CRIME

UMass student files civil rights lawsuit against Amherst police after Blarney Blowout arrest

A University of Massachusetts student filed a civil rights lawsuit Wednesday against Amherst police alleging he was wrongly arrested last year during rowdy, pre-St. Patrick's Day parties known as the "Blarney Blowout."

Thomas Donovan says he was assaulted on March 8 after using his smartphone to videotape police officers appearing to use excessive force while making an arrest. He says he was pepper sprayed and tackled to the ground when he refused to stop recording the incident. Donovan's video also shows an officer appearing to stomp repeatedly on the phone in an attempt to break it.

The initial police report said Donovan was pepper sprayed after he approached officers and refused orders to leave, but Donovan's lawyers say the video shows he was more than 20 feet from the scene and standing behind a chain-link fence.

David Milton, Donovan's attorney, says recording police officers is protected by the First Amendment, a right that has been affirmed recently by the federal appeals court in Boston.

"I have the utmost respect for police officers who conduct themselves with integrity, but officers who blatantly disregard the law and are willing to arrest innocent civilians to cover up their own misconduct must be held accountable," Donovan, now a college senior, said in a statement.

His lawsuit seeks unspecified monetary damages.

Police and university officials did not immediately respond to requests for comment on the lawsuit.

UMass-Amherst initially suspended Donovan for a semester but reversed course after conducting an investigation, according to the lawsuit filed in the U.S. District Court in Springfield. The criminal charges also were dismissed.
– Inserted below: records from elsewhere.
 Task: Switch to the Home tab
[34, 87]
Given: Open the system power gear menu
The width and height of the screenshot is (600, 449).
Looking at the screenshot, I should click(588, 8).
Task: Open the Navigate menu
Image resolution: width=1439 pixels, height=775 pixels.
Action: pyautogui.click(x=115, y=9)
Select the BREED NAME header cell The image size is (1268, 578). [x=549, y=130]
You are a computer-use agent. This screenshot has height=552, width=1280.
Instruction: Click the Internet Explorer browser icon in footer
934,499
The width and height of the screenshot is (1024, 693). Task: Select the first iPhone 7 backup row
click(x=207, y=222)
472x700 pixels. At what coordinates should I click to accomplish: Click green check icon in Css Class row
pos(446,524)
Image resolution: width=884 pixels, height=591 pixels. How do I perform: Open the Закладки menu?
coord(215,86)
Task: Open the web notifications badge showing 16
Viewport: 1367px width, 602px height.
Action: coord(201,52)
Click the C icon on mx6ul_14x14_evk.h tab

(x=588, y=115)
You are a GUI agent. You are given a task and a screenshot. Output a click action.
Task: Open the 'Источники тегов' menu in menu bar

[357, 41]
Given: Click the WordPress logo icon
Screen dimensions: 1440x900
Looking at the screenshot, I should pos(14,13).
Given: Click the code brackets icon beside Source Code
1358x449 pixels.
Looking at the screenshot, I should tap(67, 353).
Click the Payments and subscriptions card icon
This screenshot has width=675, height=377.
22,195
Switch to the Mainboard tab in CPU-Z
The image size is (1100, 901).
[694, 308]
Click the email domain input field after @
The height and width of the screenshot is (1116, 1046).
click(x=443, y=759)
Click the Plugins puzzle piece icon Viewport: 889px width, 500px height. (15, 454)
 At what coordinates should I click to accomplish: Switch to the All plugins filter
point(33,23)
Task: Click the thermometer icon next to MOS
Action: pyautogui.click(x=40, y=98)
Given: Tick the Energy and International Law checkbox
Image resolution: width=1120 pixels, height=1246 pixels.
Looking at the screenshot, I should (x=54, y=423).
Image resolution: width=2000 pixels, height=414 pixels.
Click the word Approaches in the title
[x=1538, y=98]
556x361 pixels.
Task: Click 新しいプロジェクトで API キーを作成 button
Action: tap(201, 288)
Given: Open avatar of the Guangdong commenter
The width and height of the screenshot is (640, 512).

The university has rolled out a plan to prevent a repeat of last year's "Blarney Blowout" rowdiness, in which more than 50 people were arrested.

This year, UMass students living in dorms will be banned from hosting guests from March 5 until March 9. The university will provide alternate activities such as a concert, and downtown bars will not be doing any advertising for weekend events.

More than 7,000 people registered as guests in UMass dorms during last year's Blowout weekend, which is a series of parties on and off campus. Less than half were UMass students.